**STATED TASK:** Gather every line of the records that contains the word "height" and copy each one out.
===== RECORDS FOR THE EXERCISE =====
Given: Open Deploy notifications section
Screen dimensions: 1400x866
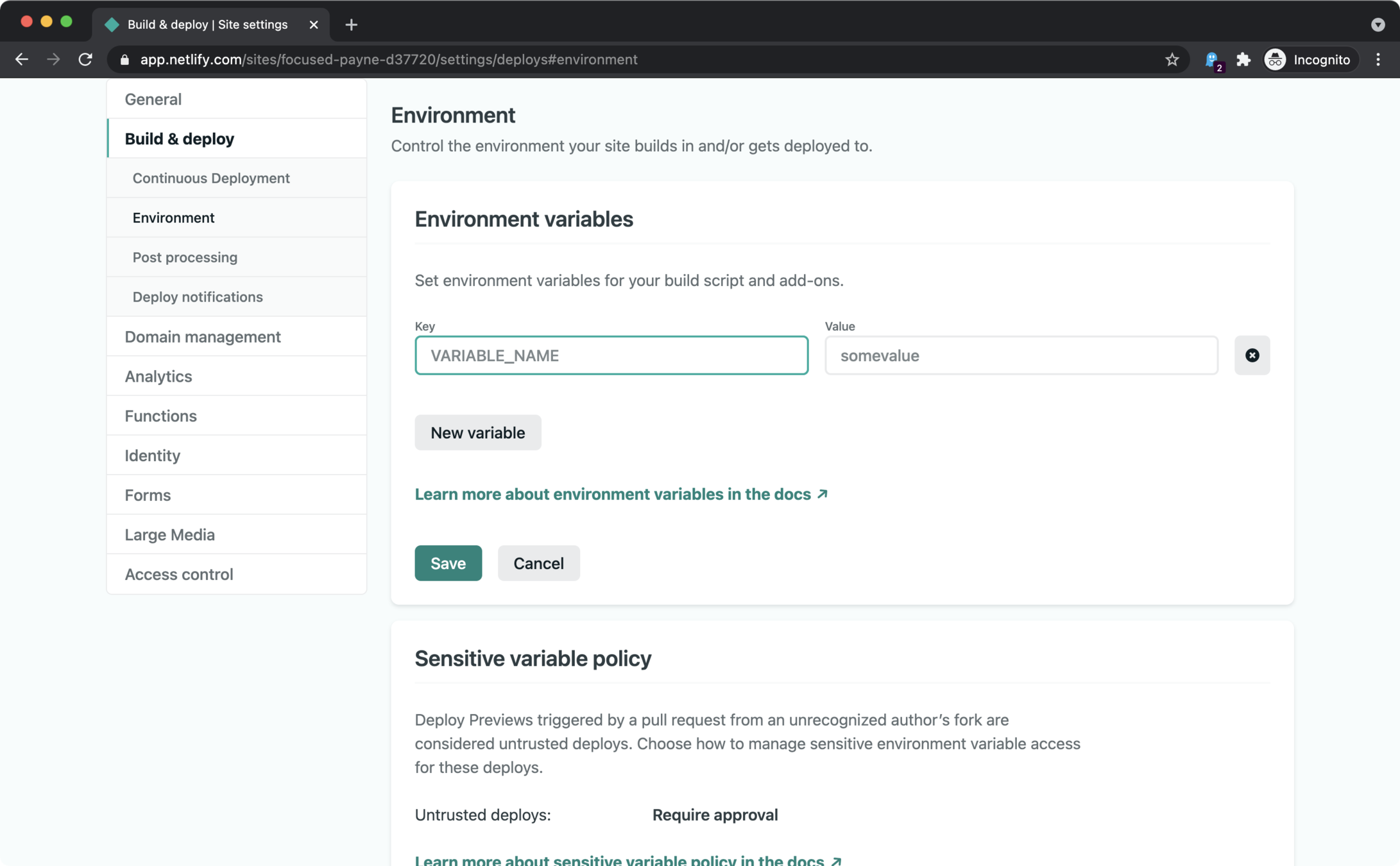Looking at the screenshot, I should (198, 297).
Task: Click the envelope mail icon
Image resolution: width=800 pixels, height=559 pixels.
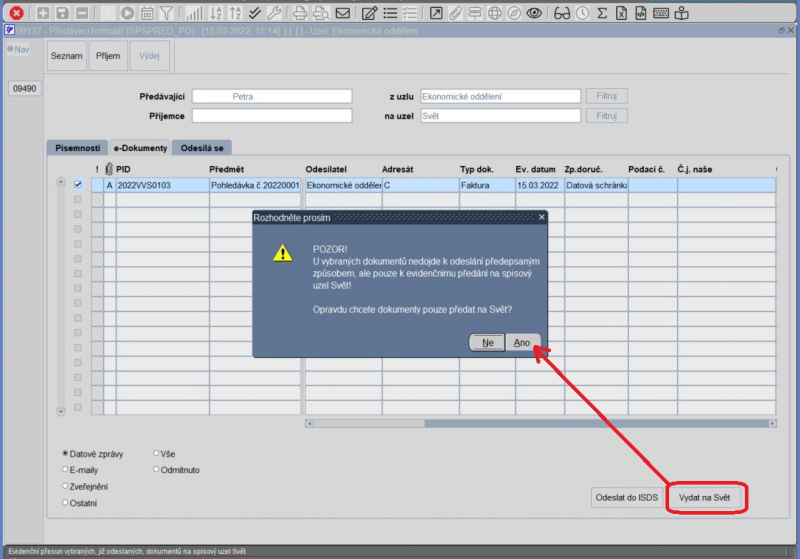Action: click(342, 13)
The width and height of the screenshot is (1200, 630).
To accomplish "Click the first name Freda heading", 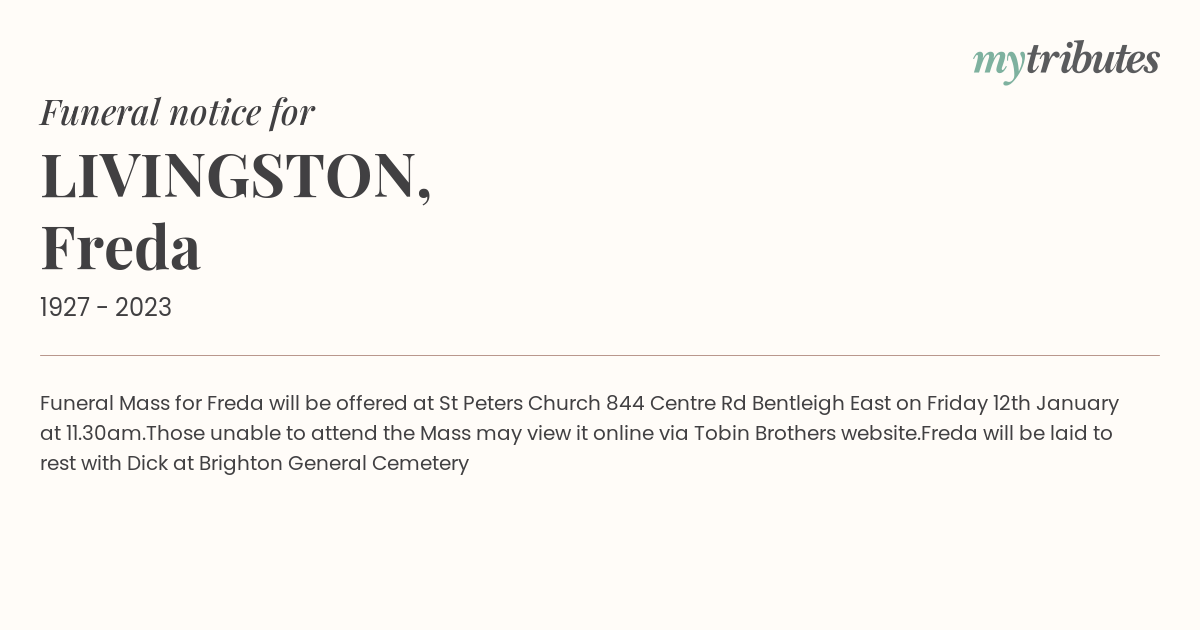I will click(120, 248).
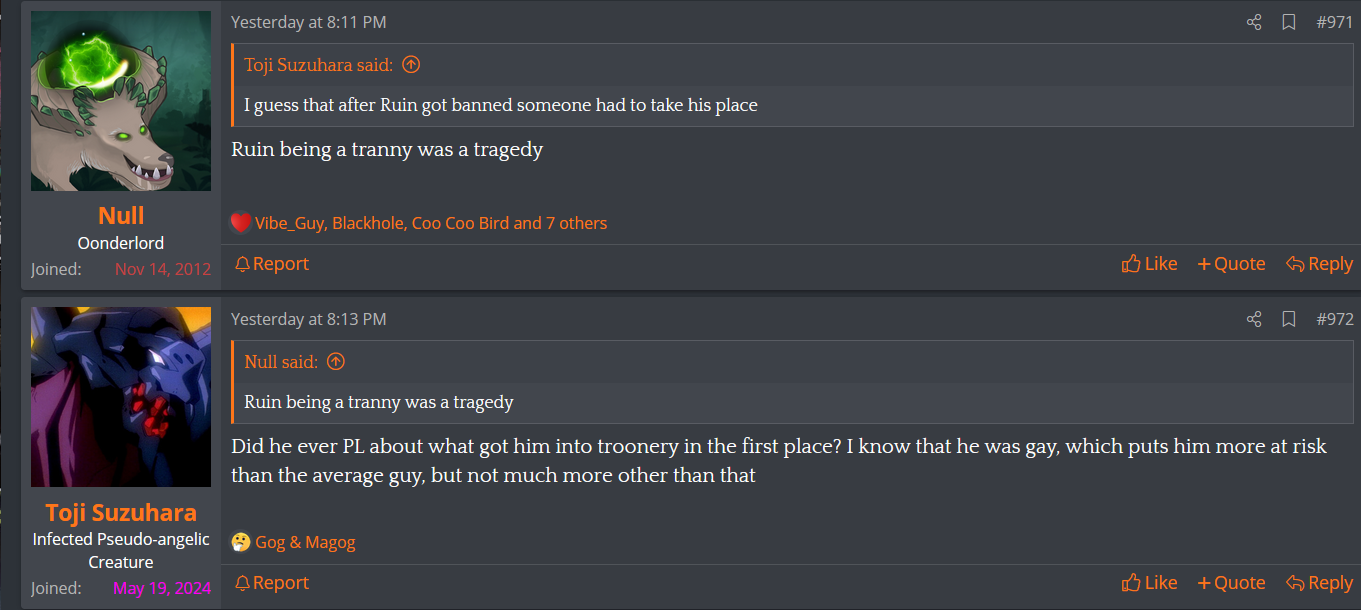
=====
**ANSWER TO THIS PROBLEM:**
Image resolution: width=800 pixels, height=559 pixels.
The width and height of the screenshot is (1200, 630).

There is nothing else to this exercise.